Dr. Bakris: Now, in keeping with that, what's the relationship between magnesium and potassium? Because a lot of [physicians] give a lot of potassium but they can't really seem to fix it. Then, all of a sudden they're on a wild goose chase for primary aldosteronism and they can't find anything. It turns out that the [patients] have magnesium levels of 1.1 [mEq/L]. What's that relationship?
Dr. Sica: It looks like when you lose magnesium. So you have external losses, which commonly are stool losses and can be rather dramatic -- you change around 2 other cations. You change around the capacity for the kidney to retain potassium, so patients with low magnesium are basically having an ongoing potassium loss that's continuous. Until you repair the body deficit of magnesium, which can require a substantial repletion in the order of, maybe, as much as 2 mEq/kg body weight, you're really not going to get that much gain in retaining potassium. Flipside, we also see low magnesium levels associated with persistent hypocalcemia that doesn't correct with calcium supplements or vitamin D. Until you give some magnesium, you don't get the desired effect. Low magnesium has an interesting effect on parathyroid hormone. It suppresses the release of parathyroid hormone, and it suppresses the action at the bone level, that is, the osteoclast activation action for a quick efflux of calcium. You've got a twofold problem with magnesium and calcium, that's also there. So it's a triad: low potassium, low calcium, and low magnesium.
Dr. Bakris: So what's the best way to replace magnesium without causing diarrhea?
Dr. Sica: Well, if you have to give it intravenously, you give it intravenously. Magnesium-oxide tends to be a little less diarrhea-provoking than some of the other agents.
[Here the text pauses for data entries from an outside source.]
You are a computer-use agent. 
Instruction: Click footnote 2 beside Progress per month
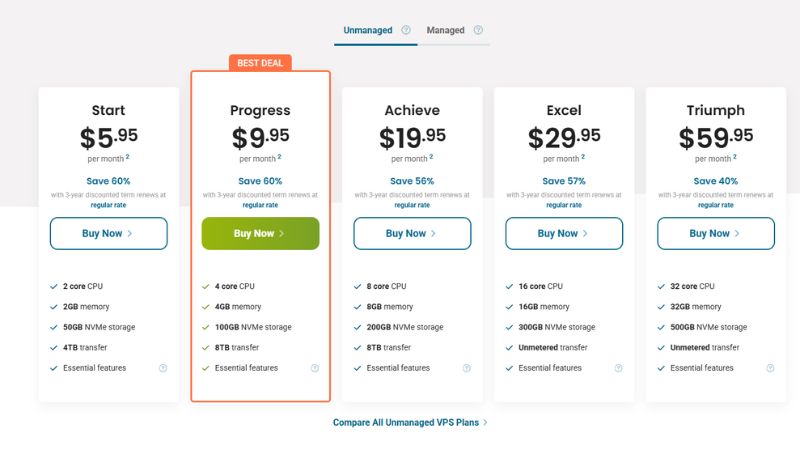[x=279, y=156]
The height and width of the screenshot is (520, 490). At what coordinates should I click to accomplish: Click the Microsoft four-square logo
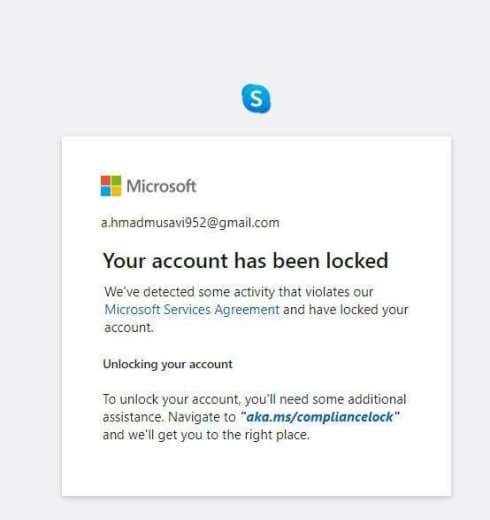(111, 186)
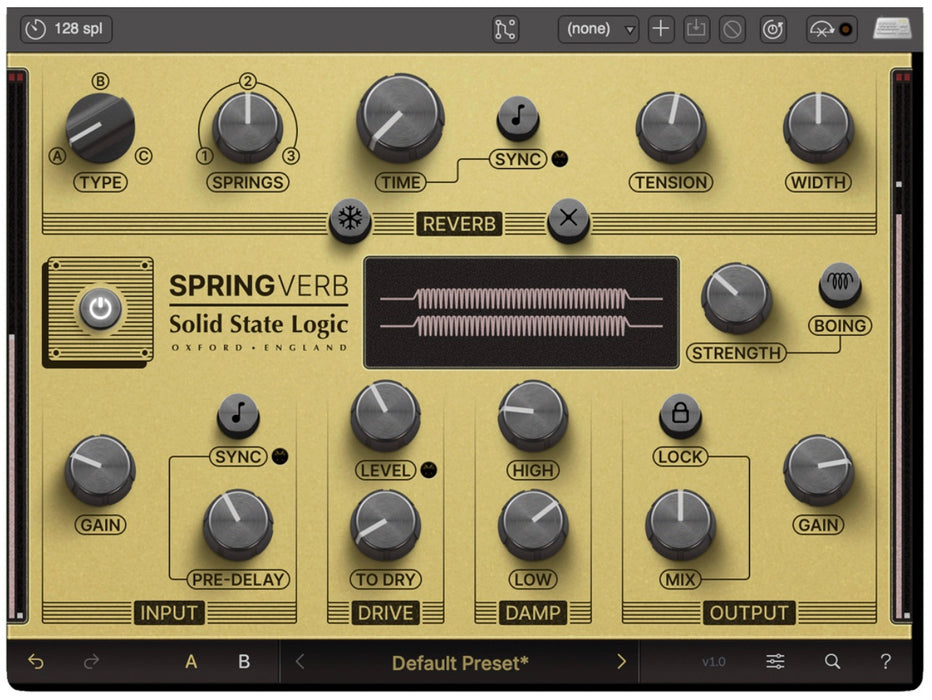
Task: Toggle the bypass circle icon in the toolbar
Action: pyautogui.click(x=731, y=29)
Then, you try to do your very best to limit the external losses from the body. On the flipside, it looks like all of our potassium-sparing diuretics -- amiloride, triamterene, and spironolactone -- effectively reduce urine magnesium losses. The Bartter syndrome type patients or the isolated magnesium-losing states that some people on cisplatin and other chemotherapy agents will get, they'll get a modest response to a potassium-sparing diuretic. You should say it's potassium-sparing and magnesium-sparing in nature.
Dr. Bakris: Dominic, thank you very much. It has been a pleasure. I think we covered the basics in terms of understanding the range of potassium [levels], what's bad, what's good, and what it really means to supplement and the consequences of not supplementing. With that, thank you for joining us. We hope you got something out of this that would be of practical use for you. Have a good day. Goodbye.